Père Rabel le 25 septembre 2016

           26ème dimanche du temps ordinaire ‘C’ - Saint-Pierre - 25 septembre 2016

 

1) Le pauvre est devant le portail du riche

     Pas à l’écart, dans un endroit reculé. Mais devant le portail, tout le monde le voit. Le riche est obligé de l’enjamber pour entrer chez lui. Ce n’est donc par une critique de la richesse, mais bien celle de l’indifférence. L’homme riche est complètement insensible à la misère de Lazare, qu’il ignore superbement. Si, il le voit, mais un peu tard, puisque l’évangile nous dit : « il vit Abraham de loin et Lazare tout près de lui ».

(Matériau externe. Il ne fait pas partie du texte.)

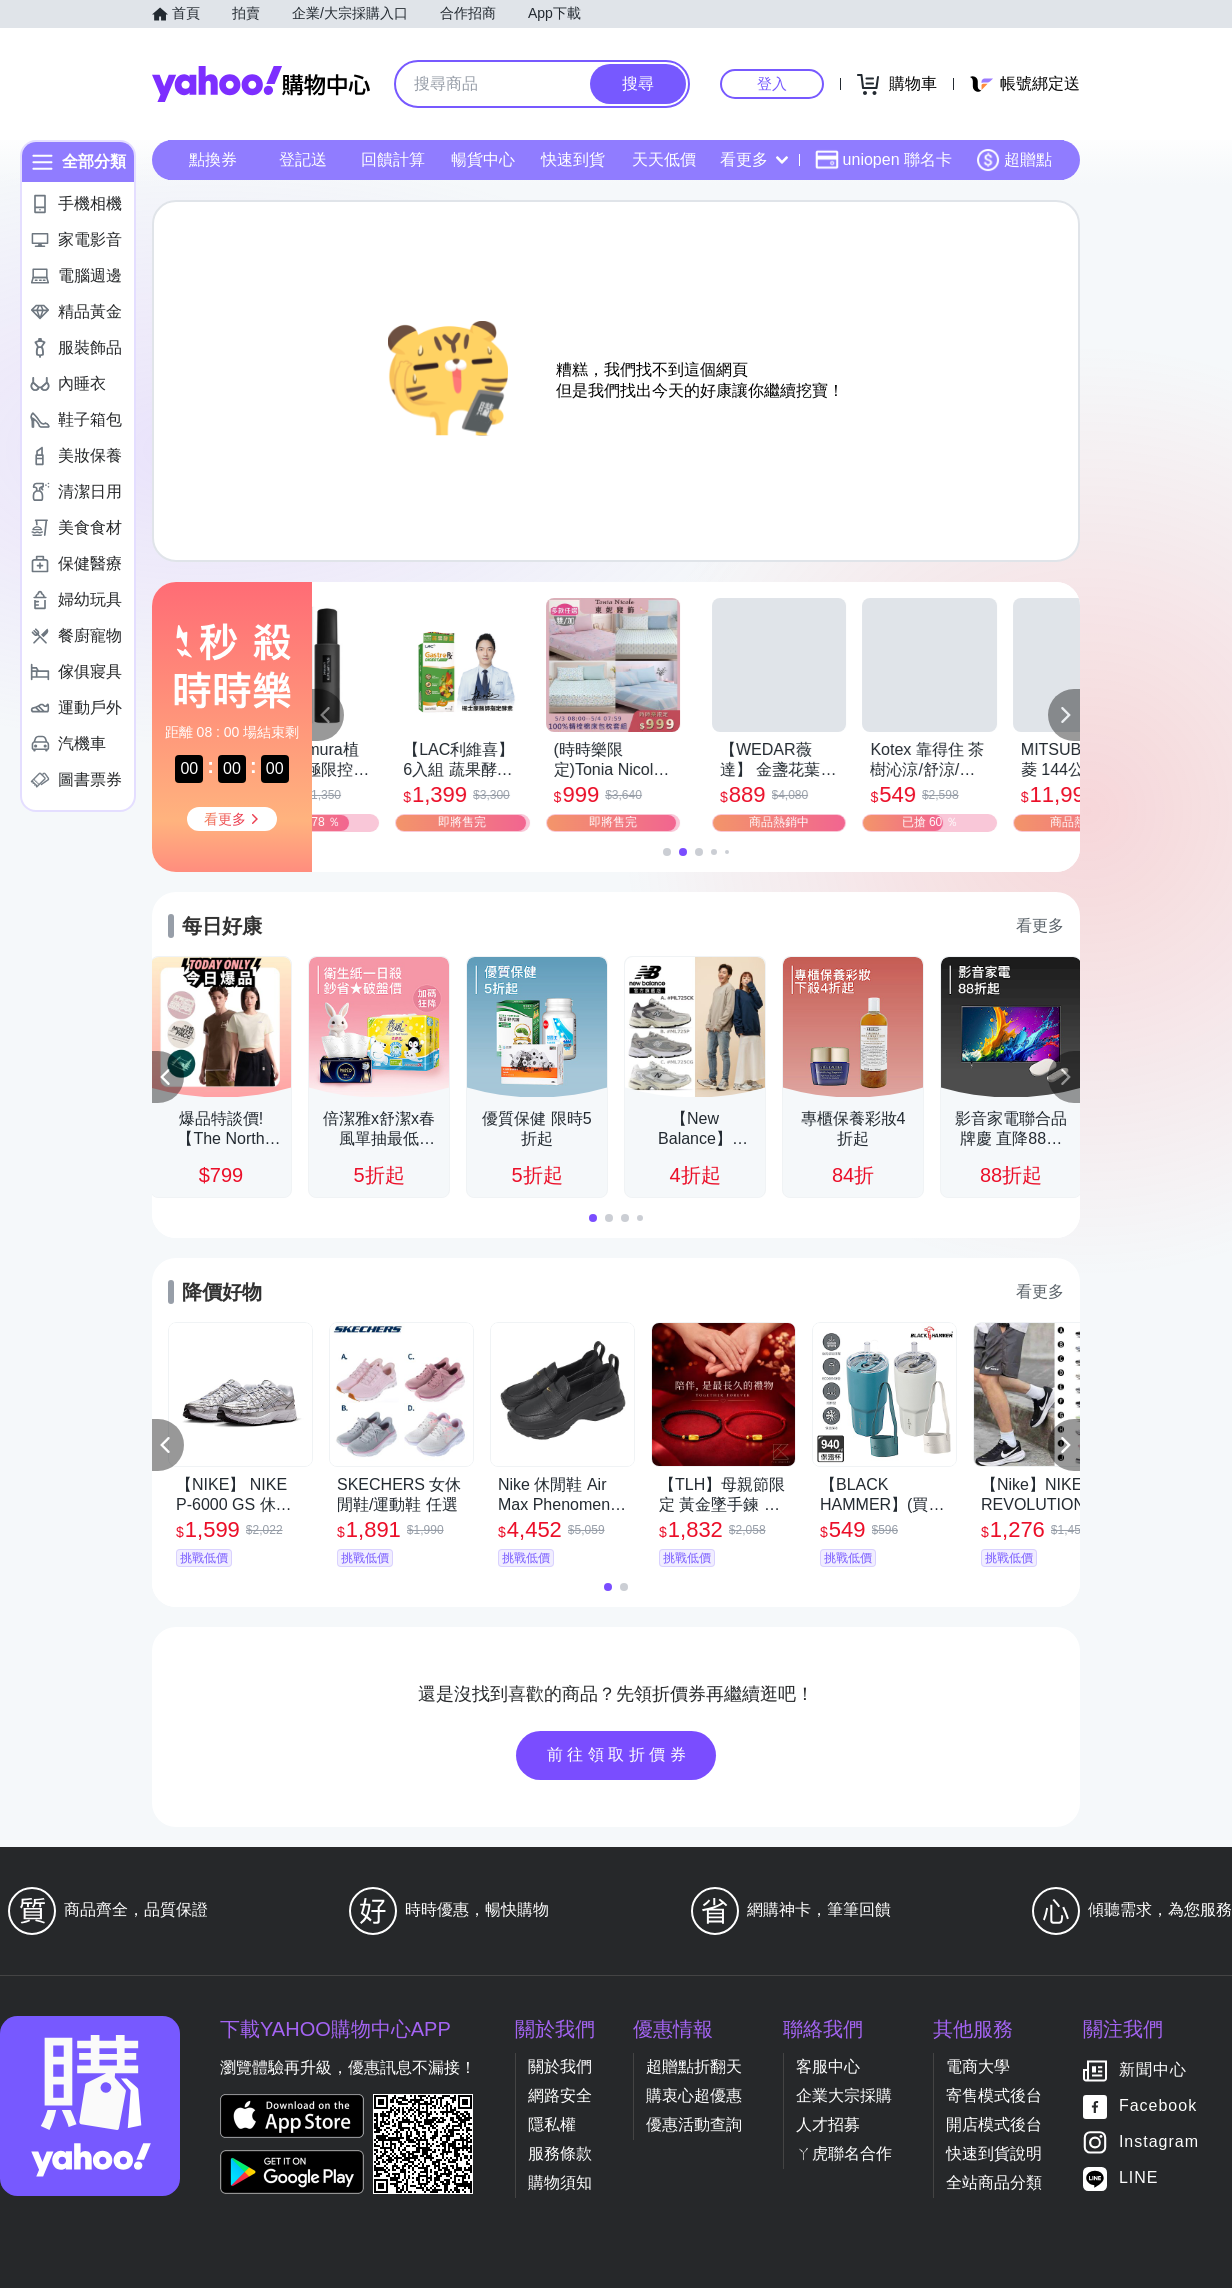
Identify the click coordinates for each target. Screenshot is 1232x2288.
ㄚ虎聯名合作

     Pas une critique de la richesse mais une indication pour nous montrer quelle est la vraie richesse : l’attention à l’autre, au prochain. Finalement, ce riche est encore moins attentif que le chien qui, charitablement, vient lécher les blessures du pauvre. Que nous dit Jésus : pour ‘voir’, il faut écouter : « S’ils n’écoutent pas Moïse ni les Prophètes… ». L’écoute de la Parole doit ouvrir nos yeux sur ceux ui nous entourent.

 

2) Le riche a 5 frères

     Et il souhaite que Lazare aille les prévenir. C’est un trait de charité de la part de ce riche : il n’est donc pas en enfer, comme on pourrait le croire car, en enfer, il n’y a pas une once de charité. Cette histoire ne porte donc pas sur ce qu’on appelle ‘les fins dernières’ : le ciel, l’enfer… Elle est vraiment axée sur l’importance de cette vie ici-bas, où la charité peut - ou non - s’exercer.

     La distance qui existait entre le pauvre et le riche, devant le portail de la maison, s’est transformée en « grand abime ». Ce riche voit « Abraham et Lazare de loin ». Or Dieu veut nous voir tous rassemblés dans la charité, au Ciel, pour sa gloire. Et le Christ est venu tout ‘récapituler’ en Lui. Ce riche, malheureusement, va à l’encontre du projet le plus cher de Dieu. De la foi, l’espérance et la charité c’est cette dernière qui est la vertu la plus forte, car c’est le Ciel même. C’est pourquoi nous avons à l’exercer dès ici-bas. Encore faut-il écouter… pour voir !

 

3) Le pauvre a un nom

     Le riche, lui, n’est pas nommé. Or c’est le nom qui nous différencie, et sert à la relation. Le riche n’a pas de nom, car inapte à la relation, enfermé sur lui-même, autosuffisant. Le pauvre se nomme Lazare, qui signifie ‘Dieu a secouru’. Le pauvre a besoin de Dieu, il est en relation avec Lui.

     Mais pourquoi Abraham ? Pourquoi ne dit-on pas que Lazare est dans le sein de Dieu. Mais parce qu’Abraham renvoie à un Dieu en relation : c’est le Dieu d’Abraham, d’Isaac et de Jacob. Un Dieu qui est relation en lui-même et qui veut entrer en relation avec nous. Encore fait-il que nous acceptions, nous-mêmes, d’entrer en relation. Occupé à « faire des festins somptueux », ce riche n’a pas écouté la Parole, il n’a pas vu Lazare devant son portail. La relation avec Dieu n’existe pas… pour son malheur. En cette année de la Miséricorde, demandons à Dieu d’être des écoutants de Sa Parole, le Christ, pour avoir un regard de miséricorde sur ceux qui nous entourent.